短い課題 a> 以下のエントリで「Identify」という語を含む行の数を数え、その数だけを答える。大文字と小文字は区別する。

原文>

ルネサス エレクトロニクスは10月23日、自社ハイエンドマイコンラインアップの拡充を目的に、32ビットフラッシュメモリ内蔵マイコン(フラッシュマイコン)「RXファミリ」に40nmプロセス採用製品を追加したこと、ならびにRXファミリの上位製品として組み込みプロセッサ(MPU)「RZファミリ」の開発を進めていることを明らかにした。

40nmプロセス採用RXファミリは、将来のスマート社会におけるエコロジー、安心・安全、便利・快適などへの要求に対応することを目指したマイコンで、従来のRX600シリーズでは、120MHz動作版を提供するほか、新たなシリーズとして最大240MHz駆動が可能な「RX700シリーズ」も追加される。いずれも最大8MBのフラッシュメモリ(ROM)を内蔵するほか、CPUコア自体の改良により、同一周波数時において、従来製品よりも高い性能を実現できるようになるという。

また、低消費電力化を進めた「RX100シリーズ」の展開も併せて開始する計画。同シリーズはローエンド低消費電力マイコンに適用してきた130nmフラッシュメモリ混載プロセスを適用したもので、32MHz動作時で50DMIPSの演算性能と155μA/DMIPSの電力効率(スタンバイ時で0.1μA)を実現したという。

社会のスマート化が進むことにより、ルネサスのマイコン製品などが適用でいる範囲が拡大するというのが同社が語る将来の社会像

RX700の概要。RXシリーズの中でもハイエンドに位置づけられる

RX100の概要。130μmプロセスを用いて、3mm×3mmのWLPクラスの小型化と低消費電力を実現する

一方のRZファミリは、今後需要の伸びが期待される300MHz以上が必要となる高性能処理やLinuxなどの汎用OSが使えるMPUラインナップへの要求に応えることを目的とした製品群。ARMコアに、自社で保有する独自の高性能・低消費電力技術を融合させたほか、マイコンビジネスで蓄積した豊富な周辺機能を利用した製品展開により、将来のスマート社会において求められる機器やシステムに最低なソリューションを実現することが可能になるとしている。

データセット>
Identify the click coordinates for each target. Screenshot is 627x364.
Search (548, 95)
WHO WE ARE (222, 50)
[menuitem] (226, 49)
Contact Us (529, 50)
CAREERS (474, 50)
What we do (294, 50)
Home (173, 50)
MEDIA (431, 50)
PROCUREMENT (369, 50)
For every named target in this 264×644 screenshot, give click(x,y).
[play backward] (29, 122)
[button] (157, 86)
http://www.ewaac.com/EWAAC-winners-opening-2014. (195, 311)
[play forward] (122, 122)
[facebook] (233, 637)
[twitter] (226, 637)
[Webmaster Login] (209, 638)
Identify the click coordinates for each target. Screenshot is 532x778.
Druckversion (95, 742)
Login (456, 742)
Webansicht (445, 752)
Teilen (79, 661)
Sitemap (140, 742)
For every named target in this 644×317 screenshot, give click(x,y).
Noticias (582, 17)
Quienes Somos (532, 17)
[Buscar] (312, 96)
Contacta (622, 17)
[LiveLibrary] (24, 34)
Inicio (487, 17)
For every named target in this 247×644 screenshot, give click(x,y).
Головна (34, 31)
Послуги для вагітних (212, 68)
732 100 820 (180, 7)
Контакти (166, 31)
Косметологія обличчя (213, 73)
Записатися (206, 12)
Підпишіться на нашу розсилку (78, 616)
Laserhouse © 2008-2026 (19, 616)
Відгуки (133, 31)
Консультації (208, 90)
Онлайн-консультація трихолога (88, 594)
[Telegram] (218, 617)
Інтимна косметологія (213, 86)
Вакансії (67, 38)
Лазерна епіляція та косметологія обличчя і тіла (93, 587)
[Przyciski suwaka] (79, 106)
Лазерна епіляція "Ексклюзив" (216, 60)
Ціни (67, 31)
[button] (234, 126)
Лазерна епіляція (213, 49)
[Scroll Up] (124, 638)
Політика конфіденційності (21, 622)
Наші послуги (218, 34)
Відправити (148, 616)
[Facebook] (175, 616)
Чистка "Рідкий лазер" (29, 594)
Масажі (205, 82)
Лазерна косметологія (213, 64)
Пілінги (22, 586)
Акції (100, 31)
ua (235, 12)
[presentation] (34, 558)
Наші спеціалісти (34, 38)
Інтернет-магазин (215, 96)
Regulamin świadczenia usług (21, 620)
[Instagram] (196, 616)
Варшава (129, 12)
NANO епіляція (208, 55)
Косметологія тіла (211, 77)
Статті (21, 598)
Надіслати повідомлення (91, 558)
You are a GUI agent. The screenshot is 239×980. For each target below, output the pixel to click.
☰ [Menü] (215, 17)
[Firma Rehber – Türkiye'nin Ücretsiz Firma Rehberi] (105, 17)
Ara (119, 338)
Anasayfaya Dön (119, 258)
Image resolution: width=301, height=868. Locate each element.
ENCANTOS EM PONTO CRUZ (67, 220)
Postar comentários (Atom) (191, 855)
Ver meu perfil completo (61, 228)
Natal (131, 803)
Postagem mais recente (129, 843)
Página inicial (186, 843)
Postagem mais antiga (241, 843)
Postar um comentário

短い課題 b>
原文に基づいて次の問いに答える。
(i) RX700シリーズは最大何MHzで駆動できるか。
(ii) RX100シリーズは32MHz動作時にどれだけの演算性能を実現したか。
(iii) RZファミリでは、どのコアに自社の高性能・低消費電力技術を融合させたか。

正しい出力 a> 2

正しい出力 b>
(i) 240MHz
(ii) 50DMIPS
(iii) ARMコア